Ready to get certified and prove you have the knowledge? Arize University offers a parallel course with a machine learning certification specializing in ML observability. Check it out!

Who Are We?

About the authors of the course:

Jason Lopatecki is Co-Founder and CEO of Arize AI. He is a garage-to-IPO executive with an extensive background in building marketing-leading products and businesses that heavily leverage analytics. Prior to Arize, Jason was co-founder and chief innovation officer at TubeMogul, where he scaled the business into a public company and eventual acquisition by Adobe. Jason has hands-on knowledge of big data architectures, programmatic advertising systems, distributed systems, and machine learning and data processing architectures. In his free time, Jason tinkers with personal machine learning projects as a hobby, with a special interest in unsupervised learning and deep neural networks. He holds an electrical engineering and computer science degree from UC Berkeley.

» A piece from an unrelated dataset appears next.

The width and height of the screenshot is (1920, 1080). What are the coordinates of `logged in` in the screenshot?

Aparna Dhinakaran is the Co-Founder and Chief Product Officer at Arize AI. A frequent speaker at top conferences and thought leader in the space, Dhinakaran was recently named to the Forbes 30 Under 30. Before Arize, Dhinakaran was an ML engineer and leader at Uber, Apple, and TubeMogul (acquired by Adobe). During her time at Uber, she built several core ML Infrastructure platforms, including Michelangelo. She has a bachelor’s from UC Berkeley’s Electrical Engineering and Computer Science program, where she published research with Berkeley’s AI Research group. She is on a leave of absence from the Computer Vision PhD program at Cornell University.

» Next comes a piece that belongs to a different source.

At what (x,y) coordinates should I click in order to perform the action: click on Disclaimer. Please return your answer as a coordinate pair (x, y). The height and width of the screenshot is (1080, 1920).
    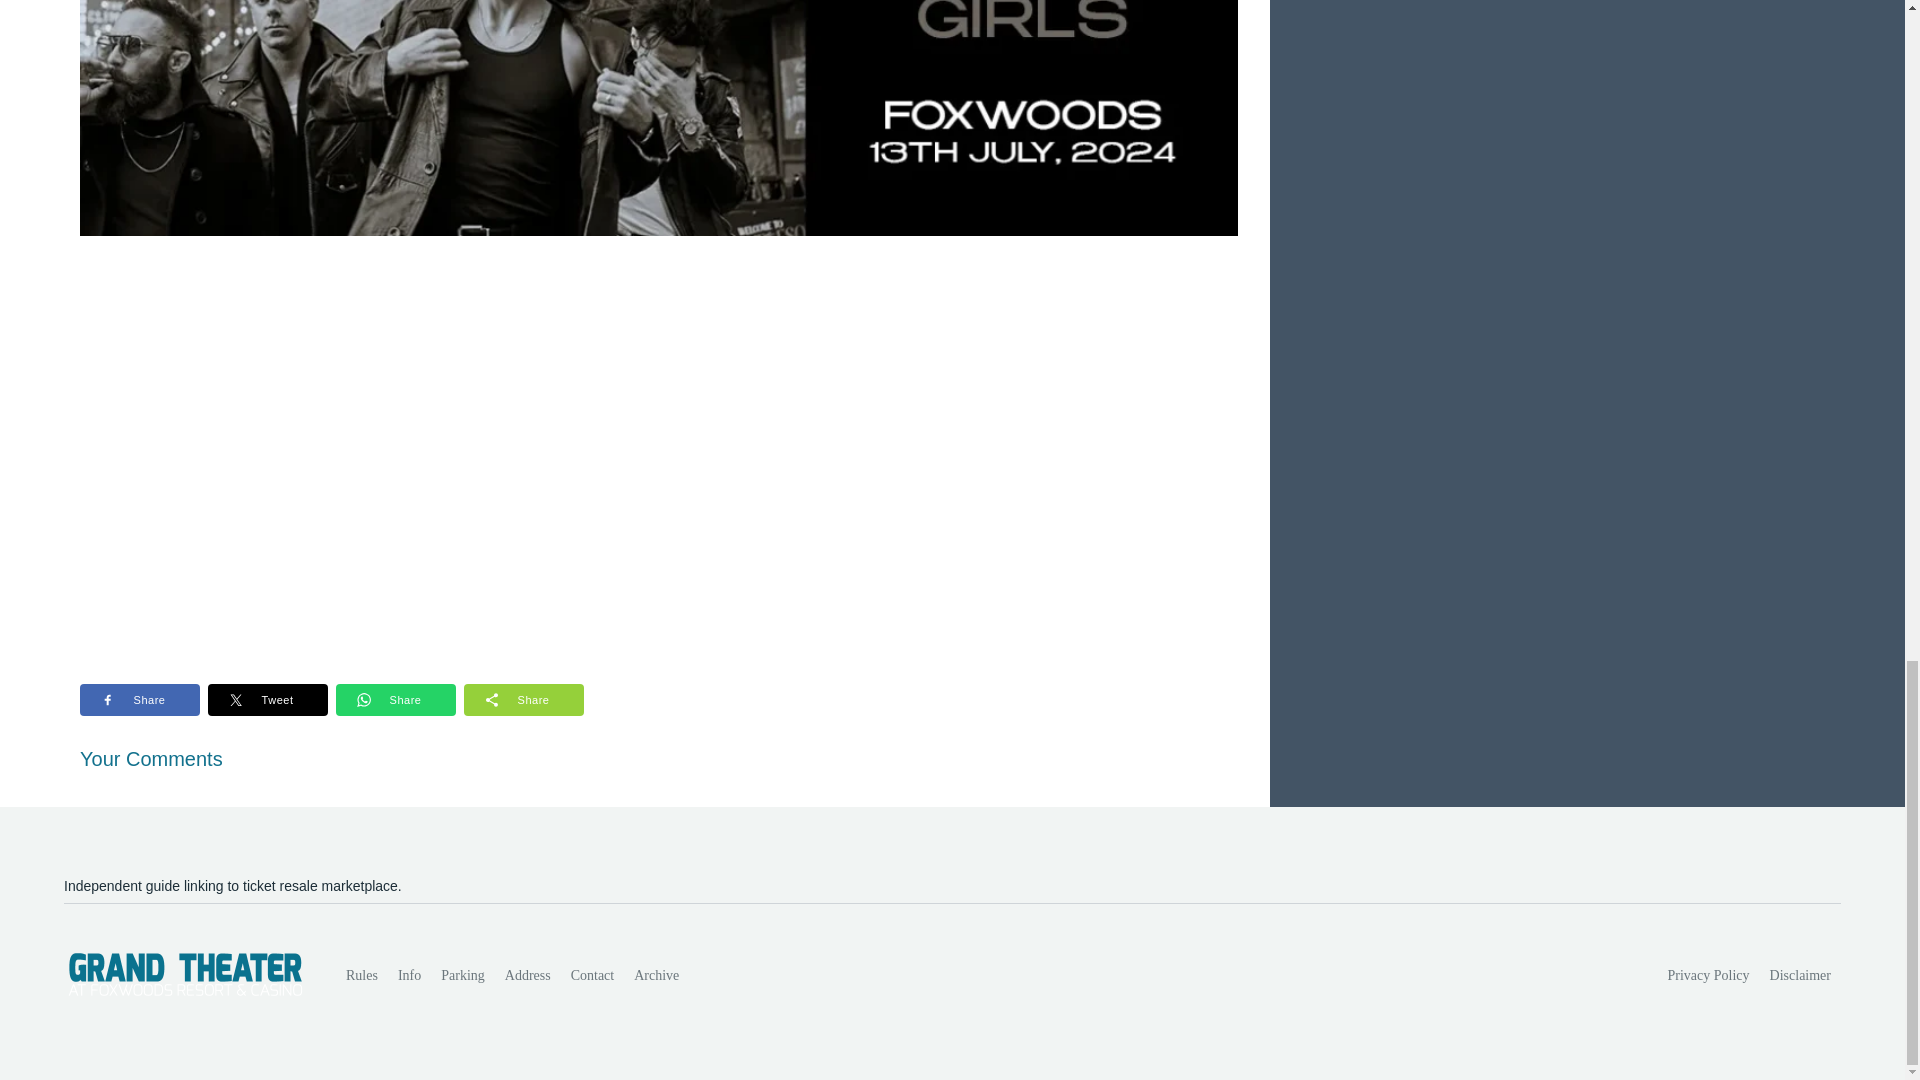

Amber Roberts is a community-oriented machine learning engineer at Arize AI. Amber’s role at Arize looks to help teams across all industries build ML Observability into their productionalized AI environments. Previously, Amber was a product manager of AI at Splunk and the Head of Artificial Intelligence at Insight Data Science. A Carnegie Fellow, Amber has an MS in Astrophysics from the Universidad de Chile. When Amber isn’t expertly teaching ML observability best practices, you can find Amber playing with her two puppies, Rusty and Sully, on Florida’s warm beaches.

Francisco Castillo Carrasco (“Kiko”) is a data scientist and engineer at Arize AI. He has an MA in applied mathematics from Arizona State University and previously did research at the von Karman Institute for Fluid Dynamics.

Jianshu Chi is a Software Engineer at Arize AI. Previously, he was a researcher at UC Berkeley. There, he did research in machine learning and discovered the first in vivo human brain and hand imaging using two-photon excitation technique (MRI). A former executive chef, Jianshu has an MS in Computer Science from UC Berkeley.